ConvaTec has launched a new evidence-based instrument, SACS, to assess and classify peristomal skin lesions at the 2010 Joint Conference of the Wound, Ostomy and Continence Nurses Society (WOCN) and World Council of Enterostomal Therapists (WCET).

The SACS Instrument is a content-validated instrument to objectively assess and classify peristomal lesions by type and location in relation to an individual’s stoma.

ConvaTec said that the SACS Instrument, developed to help establish a standard language for peristomal lesions, allows a healthcare professional to assess and classify a peristomal lesion in three steps. The first step is to assess the Lesion Type (L) per one of the five lesion categories.

Once the lesion category is identified, the second step is to identify the Topographical Location (T) of the lesion in relation to the stoma. A clock face visual using standard quadrant terminology allows the staff nurse or clinician to determine which peristomal quadrants are affected.

The third step is to document the Lesion Type (L) and Topographical Location (T) as the patient’s SACS Classification.

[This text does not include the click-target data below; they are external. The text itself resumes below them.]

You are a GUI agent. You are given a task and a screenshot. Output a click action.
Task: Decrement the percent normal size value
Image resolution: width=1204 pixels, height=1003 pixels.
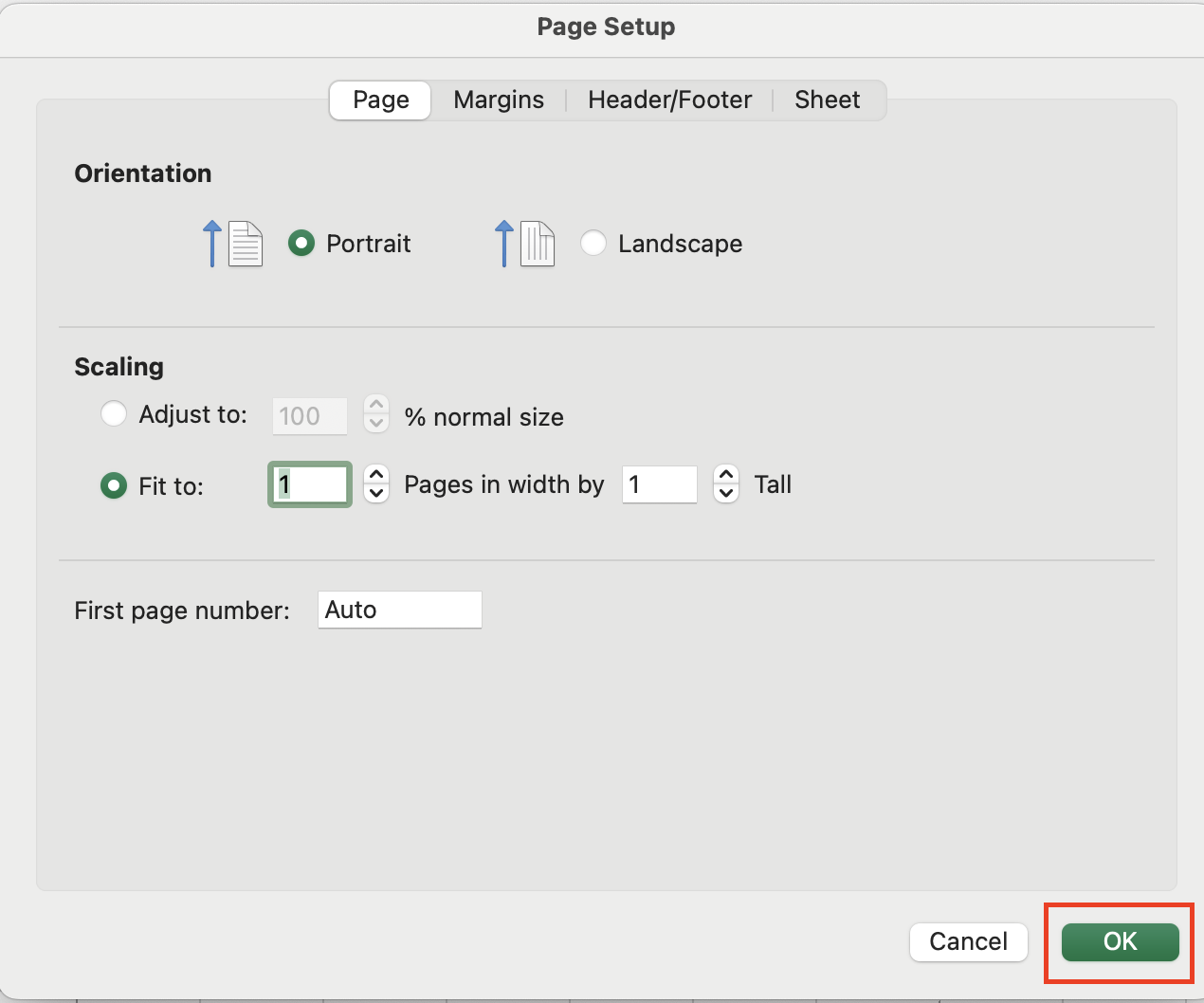375,425
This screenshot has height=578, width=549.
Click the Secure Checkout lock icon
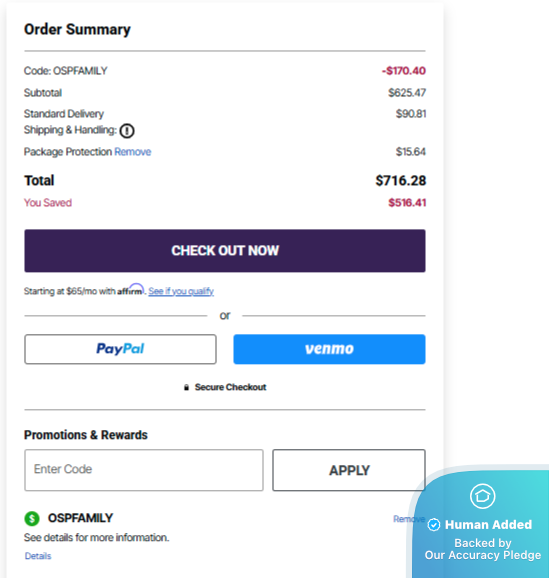tap(187, 387)
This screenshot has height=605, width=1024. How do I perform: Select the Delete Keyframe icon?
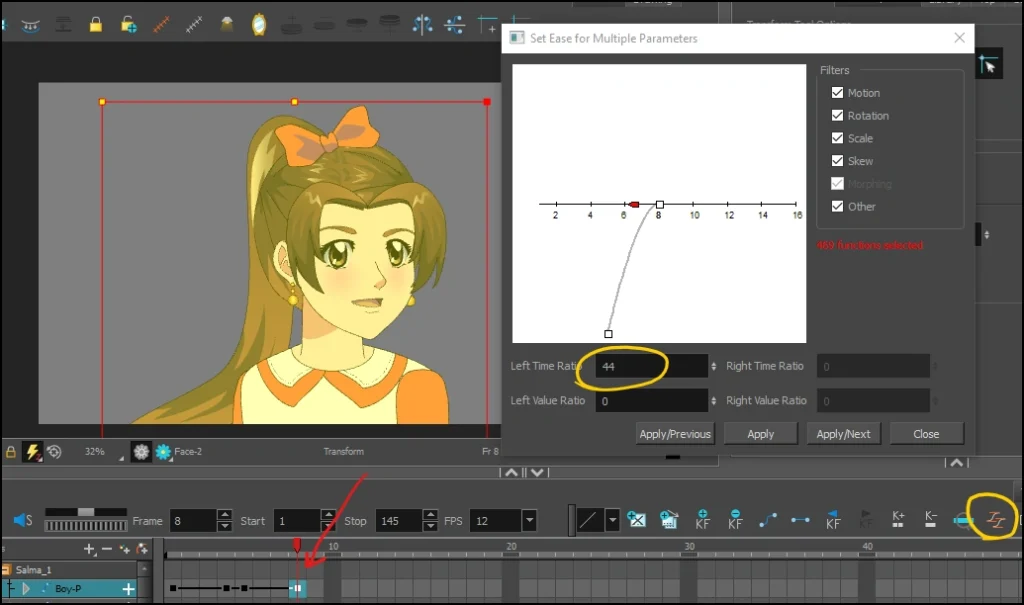point(736,521)
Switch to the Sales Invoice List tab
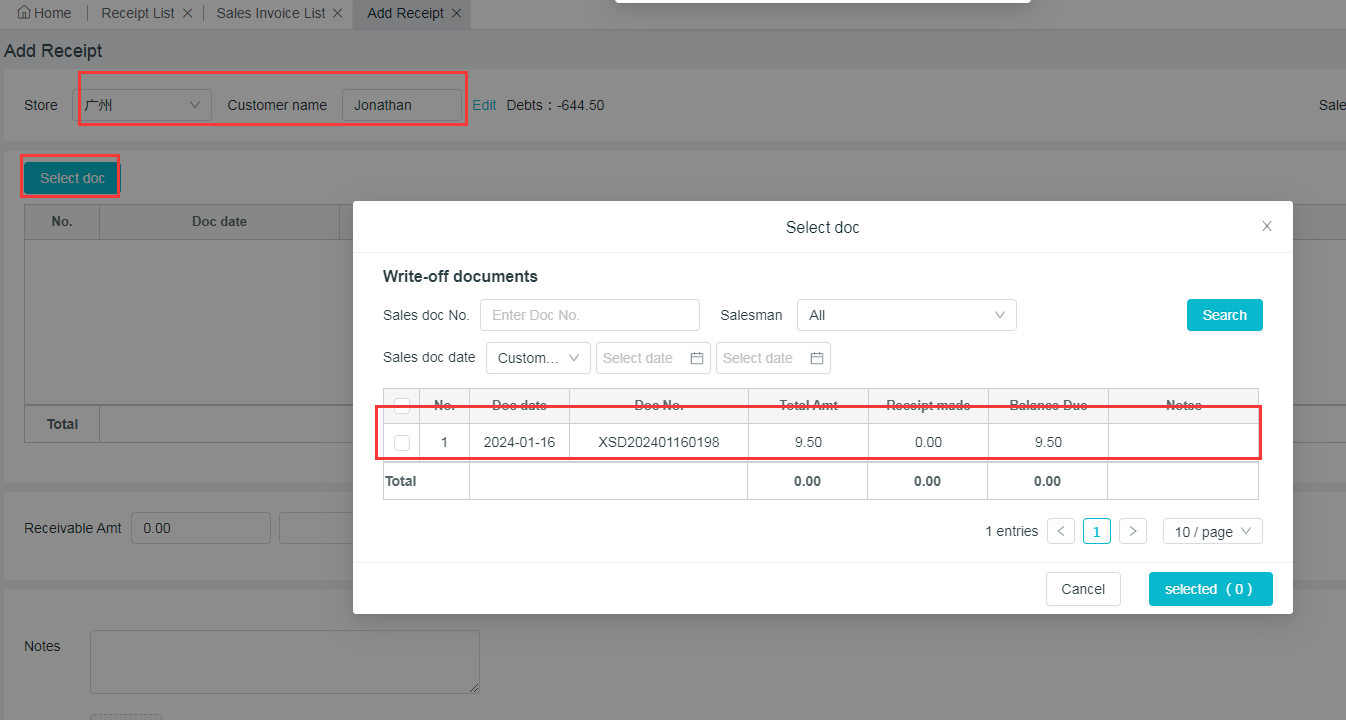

ConvaTec said that the instrument which is initially developed by a consensus of Italian healthcare professionals (the Studio Alterazioni Cutanee Stoma, or Study on Peristomal Skin Lesions, study group), was published in Ostomy Wound Management in 2007, following that, it was endorsed by the Italian ET association (AIOSS) and adopted in Italy. The instrument has been subsequently content validated in the US by a nationally representative sample of ostomy care experts (n=166).

Janice Beitz, member of the working group, said: “Advancing the evidence base for WOC nursing is central to the mission of WOCN. Instruments that provide standardized terminology and are content validated, are necessary building blocks to support this process.”

Gwen Turnbull of the working group, said: “Consistent interpretation of peristomal skin lesions is essential to the practice of ostomy management and improving the quality of life for individuals with a stoma. This instrument will help document incidence of peristomal lesions, and in the longer term build greater recognition of the value of ostomy nursing.”